Would you return the lines between the one holding "Task: Share the product using the share icon" and the one holding "Image resolution: width=1145", inclusive, and only those, exactly as they stand in the listing below?

EXTRACTED DATA Block Start

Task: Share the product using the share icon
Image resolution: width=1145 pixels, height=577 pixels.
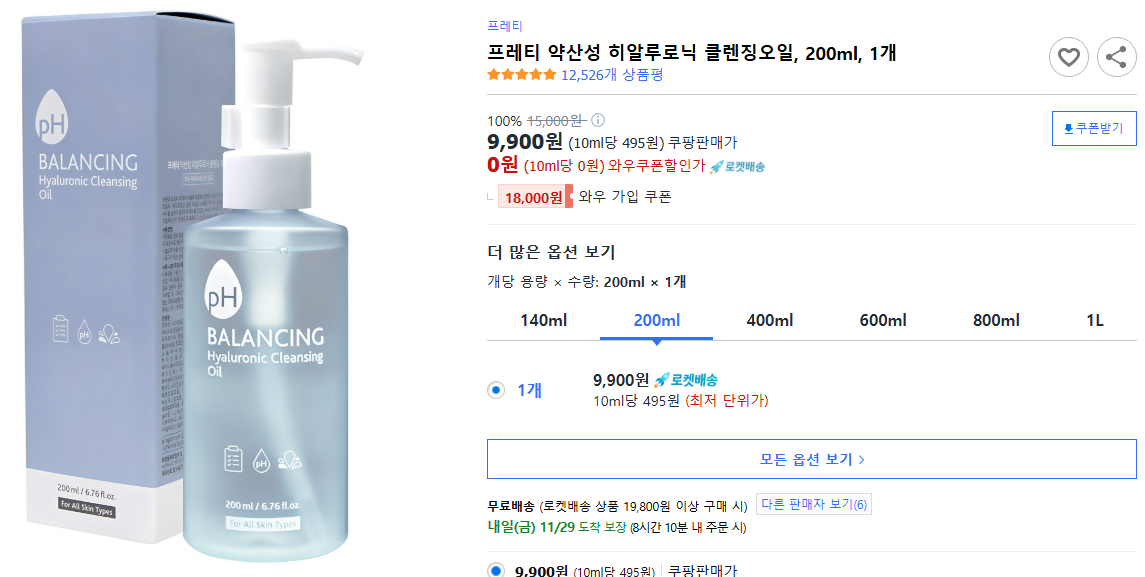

EXTRACTED DATA Block End
EXTRACTED DATA Block Start

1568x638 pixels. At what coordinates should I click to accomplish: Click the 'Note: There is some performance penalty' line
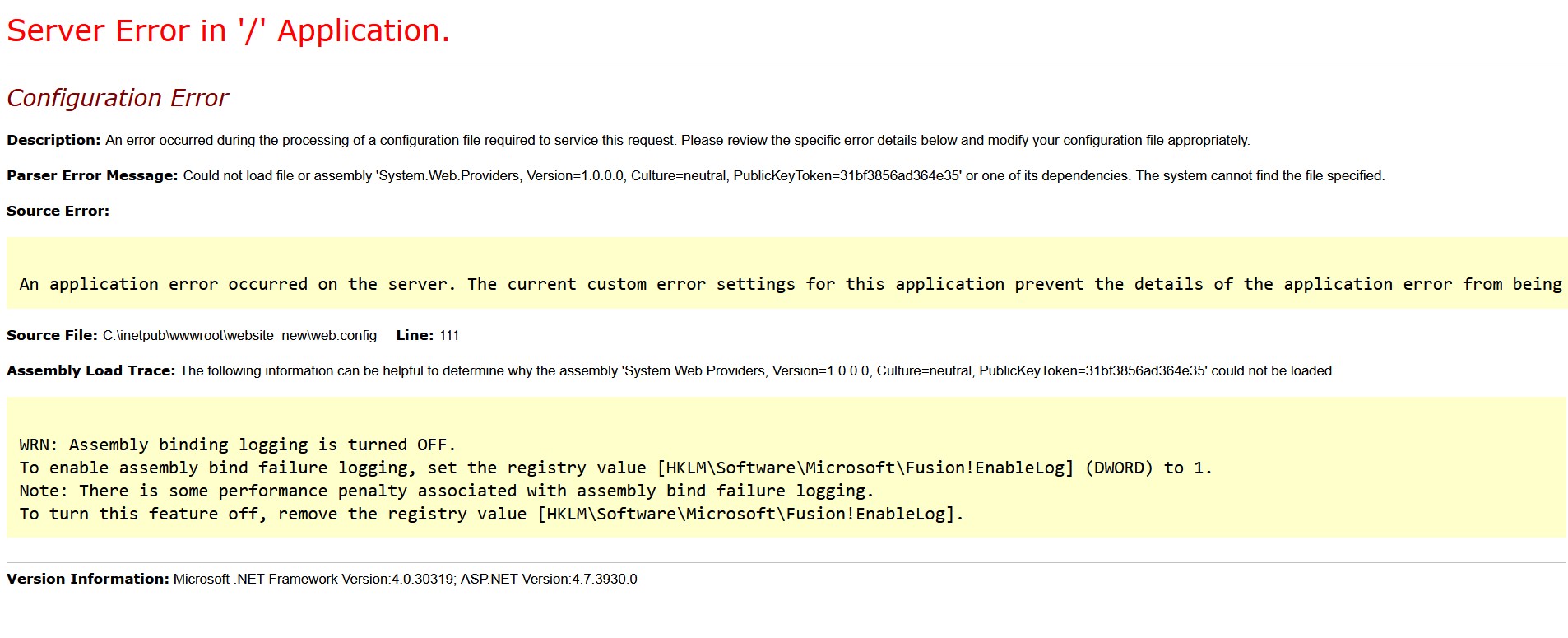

EXTRACTED DATA Block End
EXTRACTED DATA Block Start

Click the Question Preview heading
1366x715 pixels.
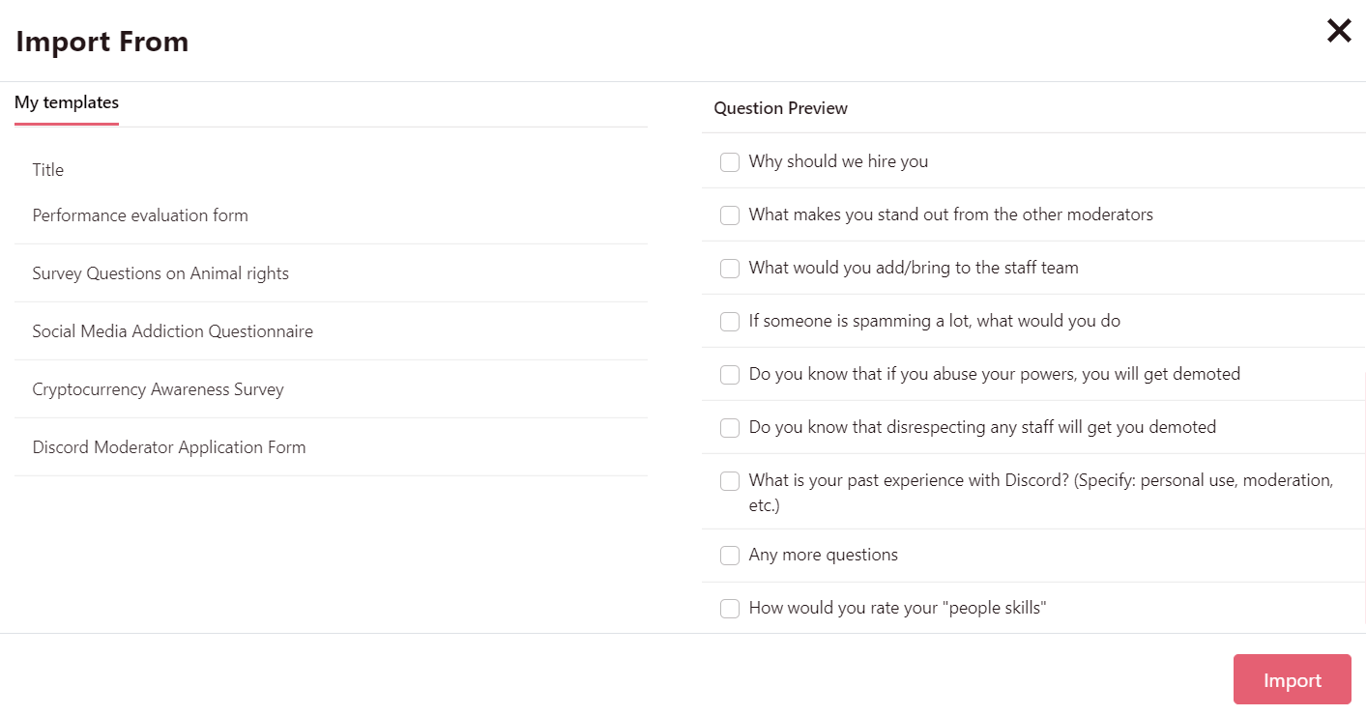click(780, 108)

EXTRACTED DATA Block End

- _EXPECTED ANSWER_:
Task: Share the product using the share icon
Image resolution: width=1145 pixels, height=577 pixels.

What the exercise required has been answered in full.